El 28 de noviembre siguiente, la Fiscalía 230 adscrita a la Unidad de Delitos Sexuales, presentó escrito de acusación en contra del procesado. Las diligencias le correspondieron al Juzgado 26 Penal del Circuito con funciones de conocimiento de esta ciudad, cuyo titular programó audiencia de formulación para el próximo 20 de mayo2.

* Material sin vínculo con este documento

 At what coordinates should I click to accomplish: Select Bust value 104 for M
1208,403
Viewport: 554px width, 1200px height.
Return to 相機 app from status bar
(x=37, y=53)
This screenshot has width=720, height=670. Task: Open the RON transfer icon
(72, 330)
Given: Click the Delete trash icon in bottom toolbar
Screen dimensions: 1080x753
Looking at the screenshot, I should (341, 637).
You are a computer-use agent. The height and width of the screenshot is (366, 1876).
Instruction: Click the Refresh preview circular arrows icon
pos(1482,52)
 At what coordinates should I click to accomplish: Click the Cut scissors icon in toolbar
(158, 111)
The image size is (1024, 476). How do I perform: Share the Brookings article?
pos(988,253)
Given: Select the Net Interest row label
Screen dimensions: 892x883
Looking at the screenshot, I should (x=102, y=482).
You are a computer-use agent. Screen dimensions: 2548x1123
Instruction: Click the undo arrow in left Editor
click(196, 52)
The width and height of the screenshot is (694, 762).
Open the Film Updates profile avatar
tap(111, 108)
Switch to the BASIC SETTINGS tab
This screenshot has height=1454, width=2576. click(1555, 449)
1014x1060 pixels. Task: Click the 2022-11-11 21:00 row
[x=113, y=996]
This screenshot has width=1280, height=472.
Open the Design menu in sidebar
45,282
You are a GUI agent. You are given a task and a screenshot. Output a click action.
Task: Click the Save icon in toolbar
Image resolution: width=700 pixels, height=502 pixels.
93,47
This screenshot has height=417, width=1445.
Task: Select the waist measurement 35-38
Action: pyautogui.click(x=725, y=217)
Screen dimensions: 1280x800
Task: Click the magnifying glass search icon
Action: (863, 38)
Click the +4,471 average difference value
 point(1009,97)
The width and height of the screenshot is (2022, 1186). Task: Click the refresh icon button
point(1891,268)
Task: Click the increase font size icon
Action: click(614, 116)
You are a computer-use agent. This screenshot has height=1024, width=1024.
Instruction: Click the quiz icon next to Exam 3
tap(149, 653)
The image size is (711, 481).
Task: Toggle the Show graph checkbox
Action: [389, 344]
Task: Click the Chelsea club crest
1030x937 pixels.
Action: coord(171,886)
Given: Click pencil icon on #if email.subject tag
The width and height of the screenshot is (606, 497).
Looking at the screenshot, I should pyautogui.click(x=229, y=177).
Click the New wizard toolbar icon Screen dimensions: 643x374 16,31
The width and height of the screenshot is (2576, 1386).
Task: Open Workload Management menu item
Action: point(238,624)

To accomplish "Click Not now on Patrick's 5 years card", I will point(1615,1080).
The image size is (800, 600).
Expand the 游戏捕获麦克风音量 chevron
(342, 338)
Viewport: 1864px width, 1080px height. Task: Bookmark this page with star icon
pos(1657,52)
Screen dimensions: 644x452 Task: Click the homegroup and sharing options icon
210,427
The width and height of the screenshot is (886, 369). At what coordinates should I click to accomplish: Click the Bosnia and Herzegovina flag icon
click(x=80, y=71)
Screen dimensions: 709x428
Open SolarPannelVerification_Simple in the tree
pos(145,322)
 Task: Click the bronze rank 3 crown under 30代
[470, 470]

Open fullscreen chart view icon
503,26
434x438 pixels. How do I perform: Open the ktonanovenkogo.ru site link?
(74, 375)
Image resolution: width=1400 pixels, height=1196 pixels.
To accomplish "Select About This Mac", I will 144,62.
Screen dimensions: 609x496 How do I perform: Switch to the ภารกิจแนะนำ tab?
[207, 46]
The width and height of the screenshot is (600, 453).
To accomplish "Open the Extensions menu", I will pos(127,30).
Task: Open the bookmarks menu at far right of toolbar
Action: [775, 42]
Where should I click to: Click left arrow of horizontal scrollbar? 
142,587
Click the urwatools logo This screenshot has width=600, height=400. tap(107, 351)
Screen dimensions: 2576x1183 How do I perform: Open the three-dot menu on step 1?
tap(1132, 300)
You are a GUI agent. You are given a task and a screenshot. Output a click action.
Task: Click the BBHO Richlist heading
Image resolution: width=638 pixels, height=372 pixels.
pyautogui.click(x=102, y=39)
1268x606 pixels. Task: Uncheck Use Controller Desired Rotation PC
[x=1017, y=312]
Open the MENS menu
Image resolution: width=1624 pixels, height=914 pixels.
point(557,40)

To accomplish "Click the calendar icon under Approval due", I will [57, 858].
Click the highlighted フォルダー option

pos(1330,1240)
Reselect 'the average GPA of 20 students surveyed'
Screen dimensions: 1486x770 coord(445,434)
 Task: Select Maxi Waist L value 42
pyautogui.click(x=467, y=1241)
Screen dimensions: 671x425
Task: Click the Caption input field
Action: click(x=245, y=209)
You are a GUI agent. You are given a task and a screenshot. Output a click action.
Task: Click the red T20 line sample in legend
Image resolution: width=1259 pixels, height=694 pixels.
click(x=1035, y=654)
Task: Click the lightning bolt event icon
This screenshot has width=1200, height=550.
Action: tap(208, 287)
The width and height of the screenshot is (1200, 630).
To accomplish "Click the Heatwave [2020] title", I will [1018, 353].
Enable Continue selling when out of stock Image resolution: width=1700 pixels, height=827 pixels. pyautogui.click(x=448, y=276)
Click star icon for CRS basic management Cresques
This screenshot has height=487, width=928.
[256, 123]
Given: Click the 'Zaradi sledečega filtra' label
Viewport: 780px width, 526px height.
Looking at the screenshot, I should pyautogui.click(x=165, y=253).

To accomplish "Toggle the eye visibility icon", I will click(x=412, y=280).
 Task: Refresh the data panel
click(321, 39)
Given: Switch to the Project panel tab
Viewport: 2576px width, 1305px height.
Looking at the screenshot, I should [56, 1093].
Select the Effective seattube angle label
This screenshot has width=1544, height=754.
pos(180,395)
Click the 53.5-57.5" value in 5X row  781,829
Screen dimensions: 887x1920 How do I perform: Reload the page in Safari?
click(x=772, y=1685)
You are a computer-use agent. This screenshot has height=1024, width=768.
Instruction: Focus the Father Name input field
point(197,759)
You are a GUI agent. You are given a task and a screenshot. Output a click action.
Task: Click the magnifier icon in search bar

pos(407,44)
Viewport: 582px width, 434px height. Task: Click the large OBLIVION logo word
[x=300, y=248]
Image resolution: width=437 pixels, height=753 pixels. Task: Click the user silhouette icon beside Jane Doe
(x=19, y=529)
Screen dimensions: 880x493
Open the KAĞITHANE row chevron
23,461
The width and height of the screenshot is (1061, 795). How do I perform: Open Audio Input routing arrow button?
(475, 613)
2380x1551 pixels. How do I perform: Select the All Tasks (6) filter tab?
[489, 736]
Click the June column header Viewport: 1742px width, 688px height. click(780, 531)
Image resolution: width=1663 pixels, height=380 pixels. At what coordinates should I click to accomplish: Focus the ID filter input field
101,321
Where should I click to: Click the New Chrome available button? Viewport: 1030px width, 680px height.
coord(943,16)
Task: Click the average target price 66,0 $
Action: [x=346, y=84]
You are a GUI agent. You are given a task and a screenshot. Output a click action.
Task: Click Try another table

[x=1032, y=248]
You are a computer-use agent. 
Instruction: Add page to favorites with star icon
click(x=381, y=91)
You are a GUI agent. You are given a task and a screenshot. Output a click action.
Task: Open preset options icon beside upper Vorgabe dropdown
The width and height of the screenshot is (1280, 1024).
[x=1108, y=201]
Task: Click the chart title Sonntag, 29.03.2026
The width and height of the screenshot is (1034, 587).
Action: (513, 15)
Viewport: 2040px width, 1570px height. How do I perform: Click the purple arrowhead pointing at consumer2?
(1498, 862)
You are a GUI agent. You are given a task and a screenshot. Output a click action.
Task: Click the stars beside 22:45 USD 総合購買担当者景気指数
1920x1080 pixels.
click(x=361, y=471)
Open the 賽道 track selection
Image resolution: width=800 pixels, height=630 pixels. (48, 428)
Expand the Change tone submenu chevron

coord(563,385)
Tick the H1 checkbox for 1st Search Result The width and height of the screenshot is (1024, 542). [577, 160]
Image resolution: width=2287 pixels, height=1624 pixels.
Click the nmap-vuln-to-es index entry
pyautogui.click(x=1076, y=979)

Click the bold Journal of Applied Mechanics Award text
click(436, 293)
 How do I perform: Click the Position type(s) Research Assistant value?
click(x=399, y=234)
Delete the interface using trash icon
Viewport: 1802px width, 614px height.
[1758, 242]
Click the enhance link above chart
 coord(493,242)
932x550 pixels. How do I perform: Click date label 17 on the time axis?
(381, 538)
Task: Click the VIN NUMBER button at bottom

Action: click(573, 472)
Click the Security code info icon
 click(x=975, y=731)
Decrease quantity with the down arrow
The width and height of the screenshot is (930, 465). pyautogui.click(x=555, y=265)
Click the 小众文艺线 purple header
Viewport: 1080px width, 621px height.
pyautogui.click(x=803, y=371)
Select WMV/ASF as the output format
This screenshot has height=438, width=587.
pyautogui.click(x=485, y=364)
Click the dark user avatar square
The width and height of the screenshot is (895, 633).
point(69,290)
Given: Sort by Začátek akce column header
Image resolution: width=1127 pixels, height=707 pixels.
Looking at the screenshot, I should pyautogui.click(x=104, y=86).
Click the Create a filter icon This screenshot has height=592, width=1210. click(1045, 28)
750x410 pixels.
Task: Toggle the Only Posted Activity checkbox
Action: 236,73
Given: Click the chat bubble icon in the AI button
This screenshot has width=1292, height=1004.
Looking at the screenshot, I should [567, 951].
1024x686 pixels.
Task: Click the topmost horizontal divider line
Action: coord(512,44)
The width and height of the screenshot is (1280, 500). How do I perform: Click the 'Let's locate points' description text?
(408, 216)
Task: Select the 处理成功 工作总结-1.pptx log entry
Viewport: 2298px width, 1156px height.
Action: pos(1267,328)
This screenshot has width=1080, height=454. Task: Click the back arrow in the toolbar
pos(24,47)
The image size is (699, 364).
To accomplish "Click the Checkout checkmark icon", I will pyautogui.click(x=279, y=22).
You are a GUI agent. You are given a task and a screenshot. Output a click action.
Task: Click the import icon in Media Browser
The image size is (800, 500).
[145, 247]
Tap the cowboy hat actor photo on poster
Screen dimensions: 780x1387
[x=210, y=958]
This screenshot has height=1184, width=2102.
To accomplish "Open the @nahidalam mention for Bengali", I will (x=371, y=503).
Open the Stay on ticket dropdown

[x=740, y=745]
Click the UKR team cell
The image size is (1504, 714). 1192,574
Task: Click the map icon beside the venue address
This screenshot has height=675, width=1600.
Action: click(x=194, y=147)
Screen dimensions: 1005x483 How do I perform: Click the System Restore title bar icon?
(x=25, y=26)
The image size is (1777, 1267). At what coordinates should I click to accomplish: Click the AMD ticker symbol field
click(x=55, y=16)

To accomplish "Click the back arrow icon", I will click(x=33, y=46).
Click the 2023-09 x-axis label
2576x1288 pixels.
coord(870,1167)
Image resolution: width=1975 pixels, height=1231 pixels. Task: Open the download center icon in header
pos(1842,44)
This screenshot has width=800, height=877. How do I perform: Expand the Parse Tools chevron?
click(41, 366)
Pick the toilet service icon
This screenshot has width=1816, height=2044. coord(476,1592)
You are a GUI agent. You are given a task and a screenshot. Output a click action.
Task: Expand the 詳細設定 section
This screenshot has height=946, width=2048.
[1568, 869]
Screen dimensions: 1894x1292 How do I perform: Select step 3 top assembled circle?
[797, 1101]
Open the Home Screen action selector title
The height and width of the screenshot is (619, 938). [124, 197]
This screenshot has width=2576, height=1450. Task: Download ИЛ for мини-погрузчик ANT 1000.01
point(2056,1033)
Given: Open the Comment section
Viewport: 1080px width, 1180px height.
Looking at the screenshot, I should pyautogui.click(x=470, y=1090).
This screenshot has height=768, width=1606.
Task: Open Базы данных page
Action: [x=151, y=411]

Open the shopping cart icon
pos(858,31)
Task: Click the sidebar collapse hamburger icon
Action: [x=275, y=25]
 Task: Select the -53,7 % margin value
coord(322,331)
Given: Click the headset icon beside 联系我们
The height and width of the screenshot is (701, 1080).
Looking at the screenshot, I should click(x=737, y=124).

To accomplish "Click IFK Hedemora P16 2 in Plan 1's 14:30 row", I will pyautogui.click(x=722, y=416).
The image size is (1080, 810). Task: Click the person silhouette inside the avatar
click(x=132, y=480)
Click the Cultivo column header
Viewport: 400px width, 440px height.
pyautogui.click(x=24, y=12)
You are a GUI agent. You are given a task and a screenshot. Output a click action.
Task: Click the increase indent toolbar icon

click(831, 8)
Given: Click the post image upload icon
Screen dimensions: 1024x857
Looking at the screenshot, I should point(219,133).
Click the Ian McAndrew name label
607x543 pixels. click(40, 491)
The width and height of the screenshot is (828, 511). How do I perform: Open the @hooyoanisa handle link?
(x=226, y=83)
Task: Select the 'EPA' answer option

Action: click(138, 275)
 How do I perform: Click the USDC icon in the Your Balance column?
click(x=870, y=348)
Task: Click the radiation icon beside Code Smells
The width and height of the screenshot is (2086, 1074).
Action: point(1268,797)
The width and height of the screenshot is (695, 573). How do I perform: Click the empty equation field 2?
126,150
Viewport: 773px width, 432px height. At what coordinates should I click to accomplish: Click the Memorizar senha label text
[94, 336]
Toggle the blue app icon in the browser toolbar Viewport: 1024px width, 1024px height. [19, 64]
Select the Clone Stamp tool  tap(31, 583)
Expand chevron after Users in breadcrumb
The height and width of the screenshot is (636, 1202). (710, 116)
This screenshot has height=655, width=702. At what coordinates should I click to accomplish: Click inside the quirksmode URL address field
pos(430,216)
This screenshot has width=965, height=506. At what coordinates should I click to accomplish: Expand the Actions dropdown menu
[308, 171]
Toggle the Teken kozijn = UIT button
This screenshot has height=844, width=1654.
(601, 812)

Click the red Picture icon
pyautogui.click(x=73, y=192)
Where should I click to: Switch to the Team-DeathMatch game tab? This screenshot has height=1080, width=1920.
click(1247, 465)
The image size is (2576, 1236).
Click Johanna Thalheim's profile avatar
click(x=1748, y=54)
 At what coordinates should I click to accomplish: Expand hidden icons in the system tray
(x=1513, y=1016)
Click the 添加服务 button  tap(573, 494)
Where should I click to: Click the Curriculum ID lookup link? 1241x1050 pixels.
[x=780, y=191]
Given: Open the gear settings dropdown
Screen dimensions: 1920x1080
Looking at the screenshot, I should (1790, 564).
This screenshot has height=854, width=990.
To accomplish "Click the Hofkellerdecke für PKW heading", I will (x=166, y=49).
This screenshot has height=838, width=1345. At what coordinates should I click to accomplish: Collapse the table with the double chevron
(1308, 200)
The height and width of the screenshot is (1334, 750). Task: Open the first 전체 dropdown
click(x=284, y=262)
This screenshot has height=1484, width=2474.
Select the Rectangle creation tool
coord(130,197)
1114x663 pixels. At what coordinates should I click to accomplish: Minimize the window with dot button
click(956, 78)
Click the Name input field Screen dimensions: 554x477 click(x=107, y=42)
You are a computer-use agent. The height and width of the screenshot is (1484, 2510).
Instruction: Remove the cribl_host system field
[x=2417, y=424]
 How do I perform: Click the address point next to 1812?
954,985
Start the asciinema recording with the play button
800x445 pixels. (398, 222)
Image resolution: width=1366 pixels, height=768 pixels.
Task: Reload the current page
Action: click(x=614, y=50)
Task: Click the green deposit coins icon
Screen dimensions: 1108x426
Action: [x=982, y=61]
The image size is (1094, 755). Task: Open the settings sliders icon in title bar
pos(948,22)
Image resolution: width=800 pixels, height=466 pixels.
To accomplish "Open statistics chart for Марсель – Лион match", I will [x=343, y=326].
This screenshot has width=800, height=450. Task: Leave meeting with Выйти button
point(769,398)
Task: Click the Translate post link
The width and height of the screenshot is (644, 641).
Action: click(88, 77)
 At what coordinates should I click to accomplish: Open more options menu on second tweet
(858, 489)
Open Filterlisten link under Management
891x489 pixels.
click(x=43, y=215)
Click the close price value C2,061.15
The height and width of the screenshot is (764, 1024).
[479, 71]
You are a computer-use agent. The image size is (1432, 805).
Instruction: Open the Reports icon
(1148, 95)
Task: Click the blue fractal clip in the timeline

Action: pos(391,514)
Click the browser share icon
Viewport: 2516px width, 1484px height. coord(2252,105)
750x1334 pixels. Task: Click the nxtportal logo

El apoderado del Londoño Reyes solicitó en dos oportunidades la libertad por vencimiento de términos3. Vistas públicas que, aunque fueron programadas para el 14 y 29 de abril de 2016 por los juzgados 39 y 81 Penal Municipal de control de garantías de la ciudad, respectivamente, no fueron realizadas por cuanto la defensa omitió la citación del representante legal y del defensor público de la víctima.
FUNDAMENTOS DE LA ACCIÓN
El apoderado de Londoño Reyes promovió la presente acción de habeas corpus4, por estar éste privado de la libertad5 dentro de una actuación en la que, a su juicio, se encuentran vencidos los términos, al haber transcurrido más de 120 días contados entre la fecha de radicación del escrito de formulación de acusación y la audiencia de juicio oral.
LA PROVIDENCIA RECURRIDA
El Magistrado de la Sala Penal del Tribunal Superior de Bogotá consideró que los resultados frustrados de la defensa en acudir ante los Jueces de Control de Garantías para la resolución de las solicitudes de libertad, habilitan la interposición de la presente acción pública. No obstante, negó el amparo al considerar que aunque objetivamente se encuentran superados los 120 días desde la presentación del escrito de acusación, sin que se haya dado inicio a la audiencia de juicio oral (lo cual daría paso a la excarcelación del accionante), lo cierto es que la bancada de la defensa dejó de acudir, sin excusa alguna, a la vista pública de formulación de acusación programada para el 4 de febrero del año en curso, razón suficiente para afirmar que se está en presencia de maniobras dilatorias, conforme con lo previsto al parágrafo 3º del artículo 317 de la Ley 906 de 2004.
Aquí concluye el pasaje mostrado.